WHAT THE EXERCISE ASKS: Among the entries below, extract exactly the lines that run from the one with "Task: Click the テーブル/範囲 input field" through the one with "Task: Select the 'All Groups' parameter", both ends included.

Collected data
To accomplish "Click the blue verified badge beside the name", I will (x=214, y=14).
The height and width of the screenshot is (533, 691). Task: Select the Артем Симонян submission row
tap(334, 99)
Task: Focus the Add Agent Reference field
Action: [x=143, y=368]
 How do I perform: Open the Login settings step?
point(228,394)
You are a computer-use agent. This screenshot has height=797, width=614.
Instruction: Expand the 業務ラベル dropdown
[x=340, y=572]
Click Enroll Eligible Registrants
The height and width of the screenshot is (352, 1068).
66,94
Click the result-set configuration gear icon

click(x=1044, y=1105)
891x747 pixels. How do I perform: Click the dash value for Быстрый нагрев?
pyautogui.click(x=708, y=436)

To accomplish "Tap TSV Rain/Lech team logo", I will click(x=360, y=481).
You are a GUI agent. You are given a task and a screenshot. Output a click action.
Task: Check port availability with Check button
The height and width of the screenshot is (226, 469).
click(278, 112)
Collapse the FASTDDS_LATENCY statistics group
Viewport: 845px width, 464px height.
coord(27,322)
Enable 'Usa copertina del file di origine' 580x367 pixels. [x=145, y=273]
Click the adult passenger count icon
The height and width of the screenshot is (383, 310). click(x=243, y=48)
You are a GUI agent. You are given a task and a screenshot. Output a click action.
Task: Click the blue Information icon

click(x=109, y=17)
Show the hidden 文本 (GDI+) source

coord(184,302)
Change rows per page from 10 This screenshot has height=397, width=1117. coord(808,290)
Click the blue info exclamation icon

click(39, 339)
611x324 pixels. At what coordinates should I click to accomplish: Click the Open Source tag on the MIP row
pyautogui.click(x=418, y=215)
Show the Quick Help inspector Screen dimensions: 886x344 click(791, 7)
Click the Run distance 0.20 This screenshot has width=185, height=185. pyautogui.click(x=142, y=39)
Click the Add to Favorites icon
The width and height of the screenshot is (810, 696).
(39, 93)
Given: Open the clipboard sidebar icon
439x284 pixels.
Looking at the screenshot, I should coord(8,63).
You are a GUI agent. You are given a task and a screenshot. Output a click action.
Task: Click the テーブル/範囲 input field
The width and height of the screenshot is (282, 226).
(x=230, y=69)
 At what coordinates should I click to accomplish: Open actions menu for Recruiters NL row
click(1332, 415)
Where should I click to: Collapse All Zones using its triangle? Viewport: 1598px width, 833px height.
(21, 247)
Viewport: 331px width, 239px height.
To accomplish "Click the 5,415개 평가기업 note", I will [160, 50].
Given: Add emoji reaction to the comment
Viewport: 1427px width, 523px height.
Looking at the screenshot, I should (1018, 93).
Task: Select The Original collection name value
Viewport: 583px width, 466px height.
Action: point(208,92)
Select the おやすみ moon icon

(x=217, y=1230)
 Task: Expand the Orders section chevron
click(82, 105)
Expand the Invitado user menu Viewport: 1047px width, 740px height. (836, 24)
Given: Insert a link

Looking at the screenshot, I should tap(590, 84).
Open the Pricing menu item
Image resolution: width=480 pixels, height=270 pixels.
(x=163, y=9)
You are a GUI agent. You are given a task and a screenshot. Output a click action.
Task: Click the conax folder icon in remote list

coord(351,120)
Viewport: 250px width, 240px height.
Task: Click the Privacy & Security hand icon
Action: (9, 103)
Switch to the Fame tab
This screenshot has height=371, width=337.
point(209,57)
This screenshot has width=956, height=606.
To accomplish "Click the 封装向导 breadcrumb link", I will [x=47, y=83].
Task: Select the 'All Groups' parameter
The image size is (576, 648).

RESPONSE TO THIS TASK:
Task: Click the テーブル/範囲 input field
The width and height of the screenshot is (282, 226).
(x=230, y=69)
 At what coordinates should I click to accomplish: Open actions menu for Recruiters NL row
click(1332, 415)
Where should I click to: Collapse All Zones using its triangle? Viewport: 1598px width, 833px height.
(21, 247)
Viewport: 331px width, 239px height.
To accomplish "Click the 5,415개 평가기업 note", I will [160, 50].
Given: Add emoji reaction to the comment
Viewport: 1427px width, 523px height.
Looking at the screenshot, I should (1018, 93).
Task: Select The Original collection name value
Viewport: 583px width, 466px height.
Action: point(208,92)
Select the おやすみ moon icon

(x=217, y=1230)
 Task: Expand the Orders section chevron
click(82, 105)
Expand the Invitado user menu Viewport: 1047px width, 740px height. (836, 24)
Given: Insert a link

Looking at the screenshot, I should tap(590, 84).
Open the Pricing menu item
Image resolution: width=480 pixels, height=270 pixels.
(x=163, y=9)
You are a GUI agent. You are given a task and a screenshot. Output a click action.
Task: Click the conax folder icon in remote list

coord(351,120)
Viewport: 250px width, 240px height.
Task: Click the Privacy & Security hand icon
Action: (9, 103)
Switch to the Fame tab
This screenshot has height=371, width=337.
point(209,57)
This screenshot has width=956, height=606.
To accomplish "Click the 封装向导 breadcrumb link", I will [x=47, y=83].
Task: Select the 'All Groups' parameter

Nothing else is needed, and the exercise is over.